*GIVEN INFORMATION*:
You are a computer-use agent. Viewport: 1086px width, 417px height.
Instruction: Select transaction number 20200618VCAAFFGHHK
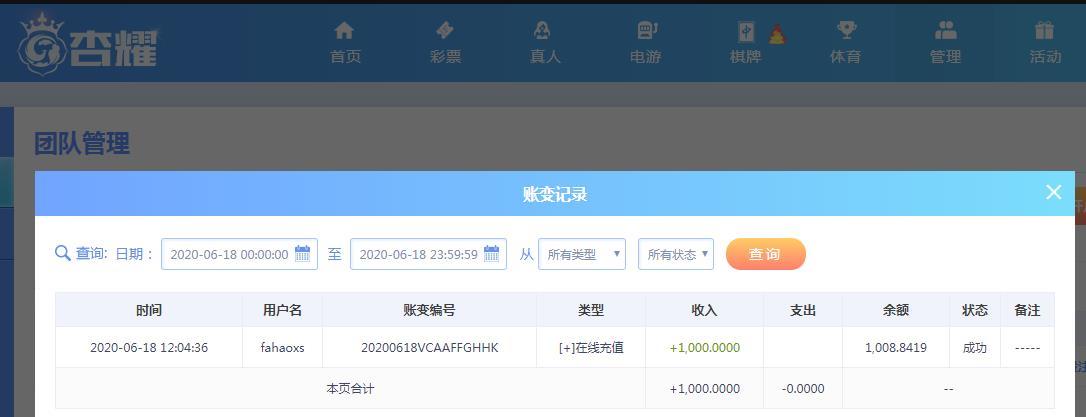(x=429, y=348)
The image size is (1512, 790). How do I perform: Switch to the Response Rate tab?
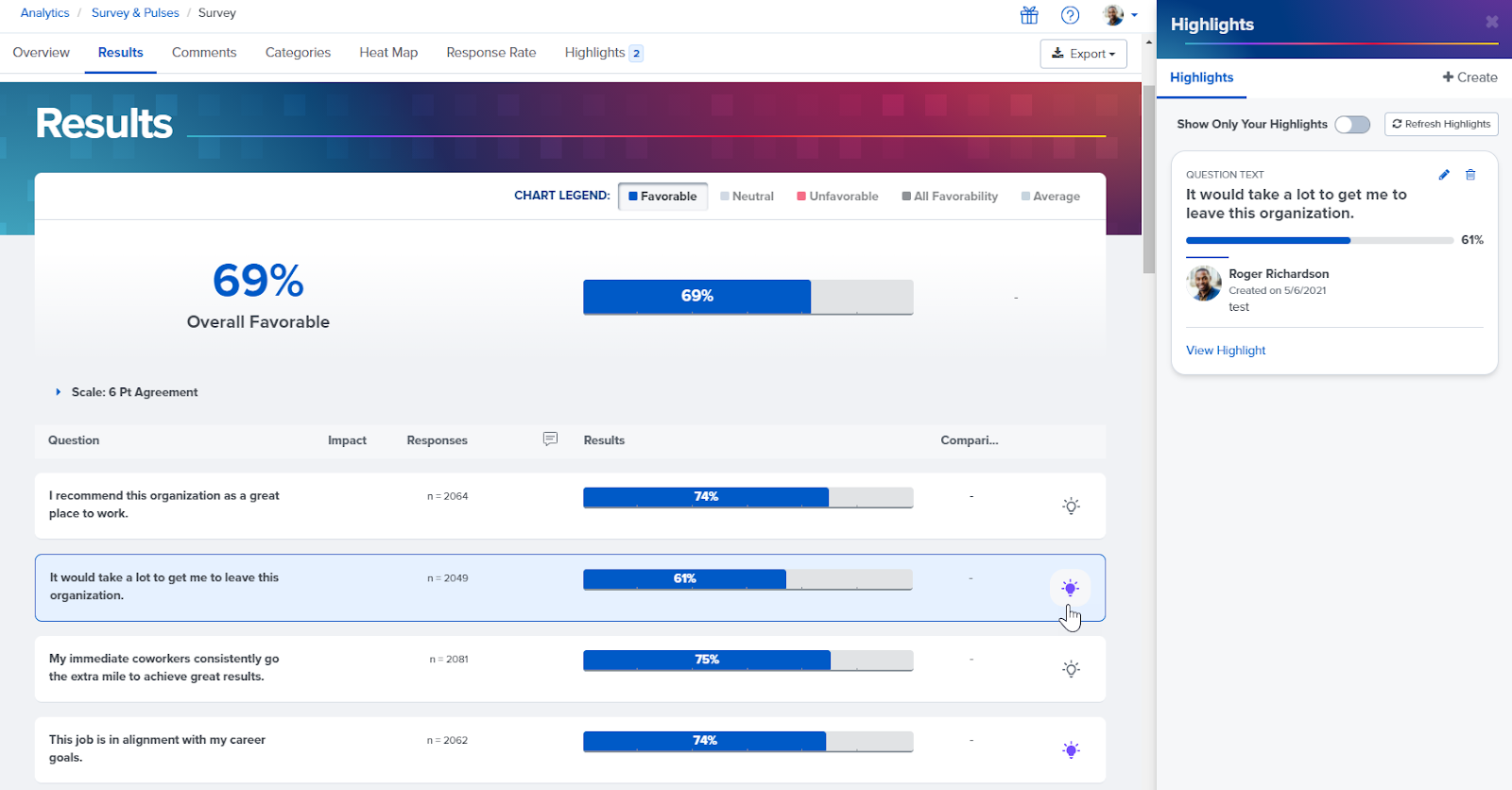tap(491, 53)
--
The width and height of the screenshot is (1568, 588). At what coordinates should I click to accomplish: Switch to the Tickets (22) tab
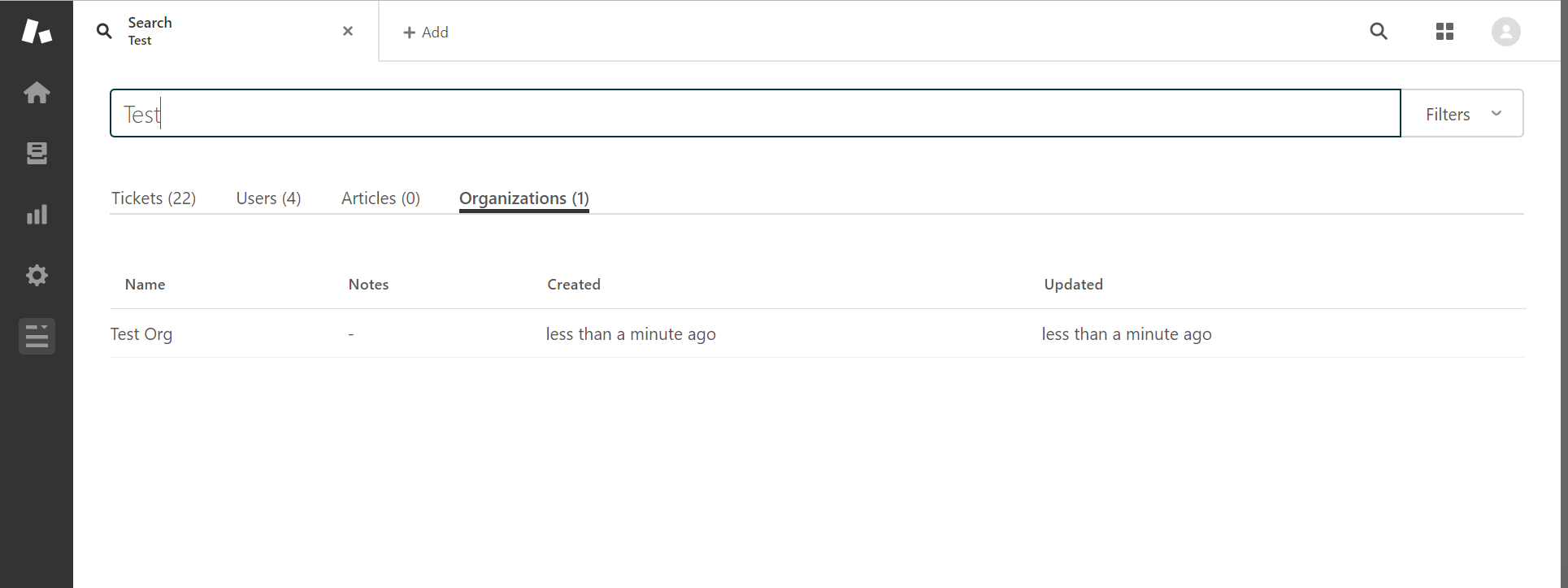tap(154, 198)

*EXERCISE DIRECTIONS*: Copy the entries word for word, starting at the line that contains "You are a computer-use" and stopping after the line that contains "tap(491, 53)". Leave the pictures out of your copy.

*ANSWER FOR THE TASK*:
You are a computer-use agent. Viewport: 1086px width, 417px height.
Instruction: Select transaction number 20200618VCAAFFGHHK
(x=429, y=348)
The image size is (1512, 790). How do I perform: Switch to the Response Rate tab?
tap(491, 53)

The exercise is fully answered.